• _What the exercise asks_:
Read through the data and report every line in which the word "agent" occurs.

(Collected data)
*-*-*

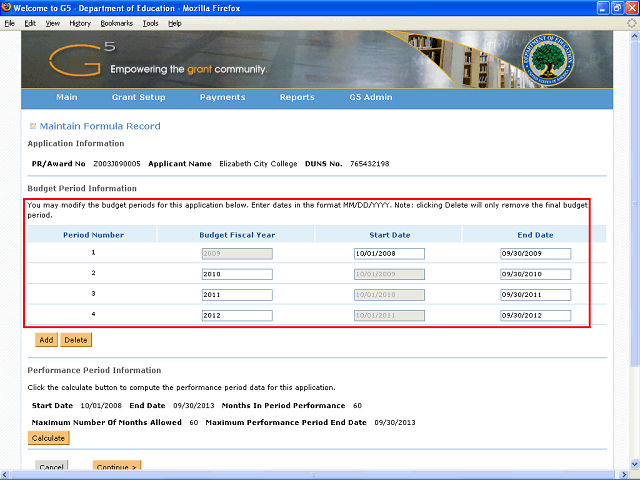Select the Grant Setup navigation tab
Viewport: 640px width, 480px height.
pos(139,97)
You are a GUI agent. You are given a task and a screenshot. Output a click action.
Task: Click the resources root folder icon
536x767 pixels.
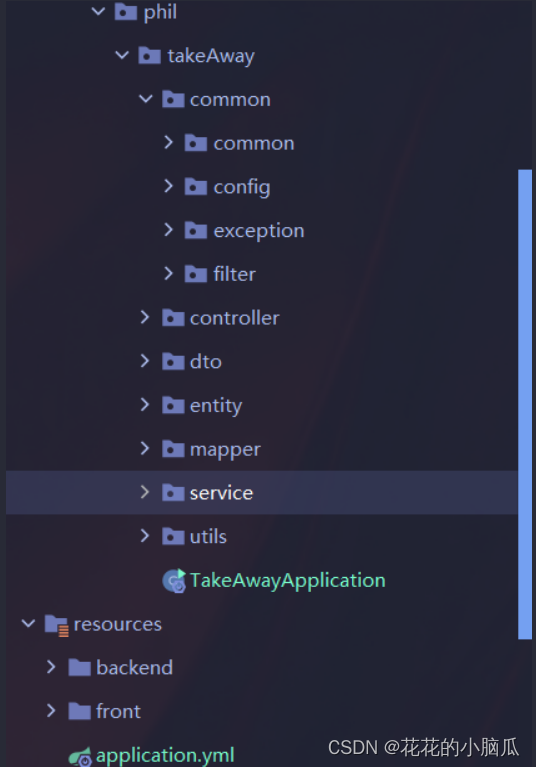57,625
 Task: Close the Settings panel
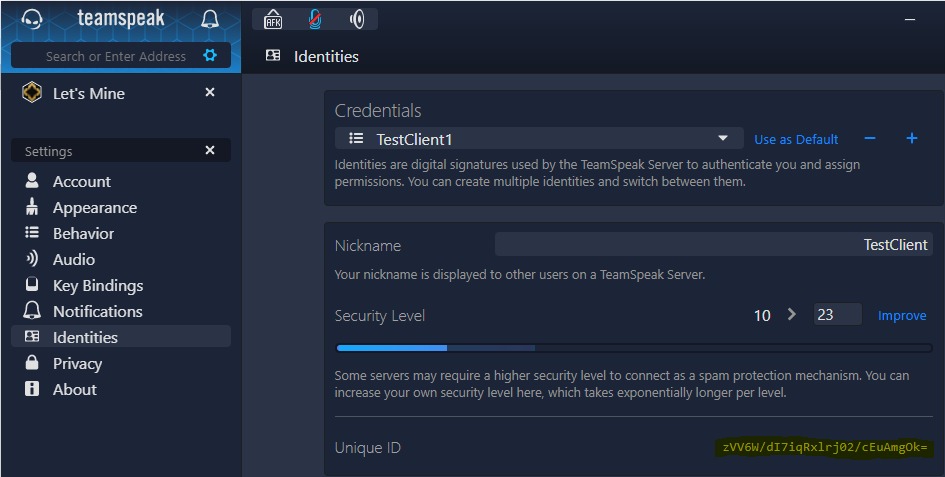tap(210, 150)
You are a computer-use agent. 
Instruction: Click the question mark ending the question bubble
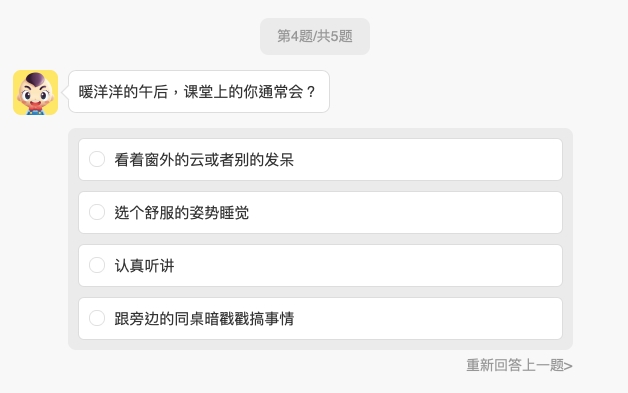coord(311,92)
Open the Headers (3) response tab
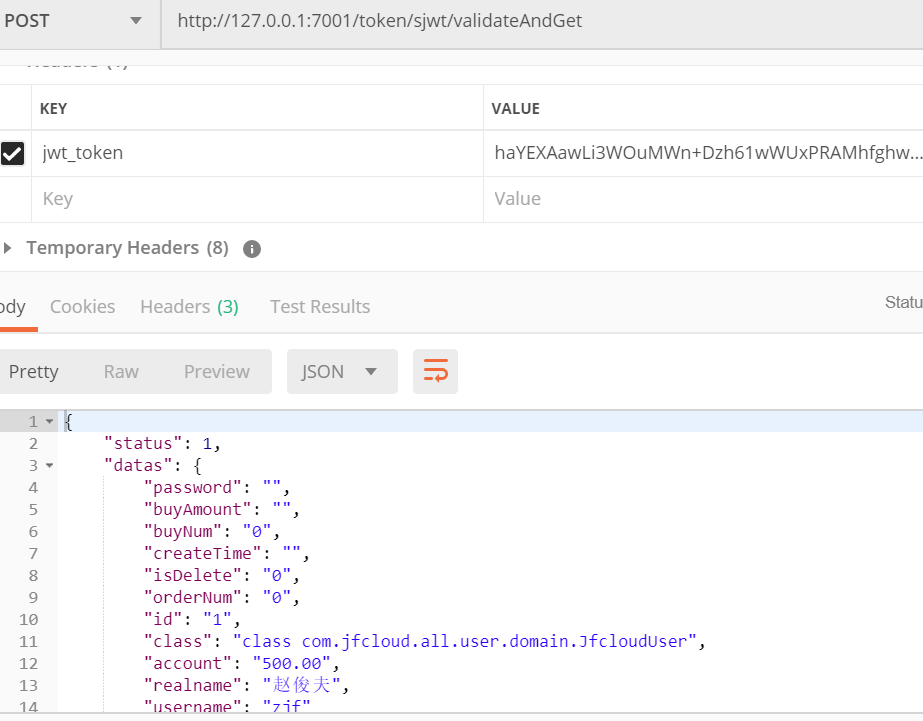This screenshot has width=923, height=721. tap(189, 306)
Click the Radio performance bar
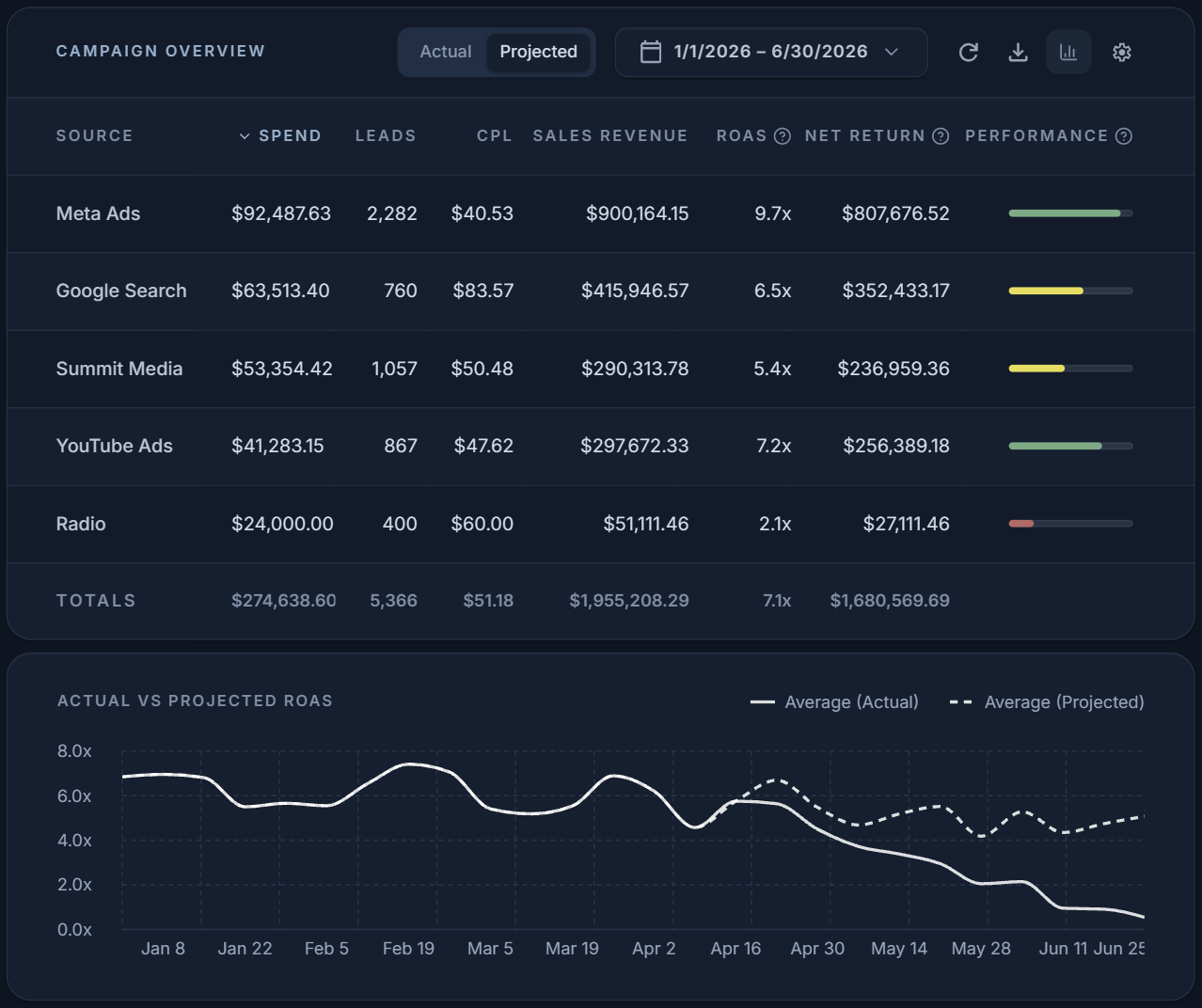The image size is (1202, 1008). 1070,524
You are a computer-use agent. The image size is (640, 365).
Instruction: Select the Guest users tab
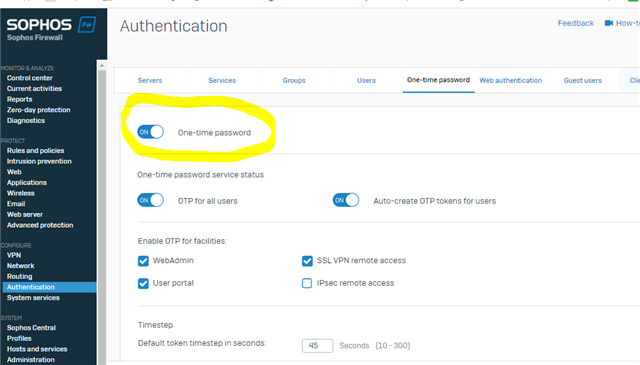(x=582, y=80)
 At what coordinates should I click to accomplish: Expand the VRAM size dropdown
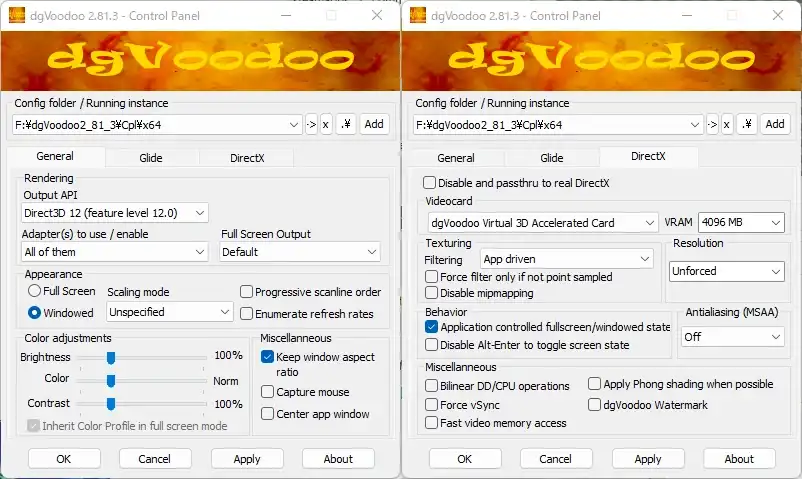741,222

*-*-*

• _Response_:
You are a GUI agent. You are given a task and a screenshot. Output a click action.
You are a computer-use agent. 
You are a computer-use agent. The image size is (640, 365).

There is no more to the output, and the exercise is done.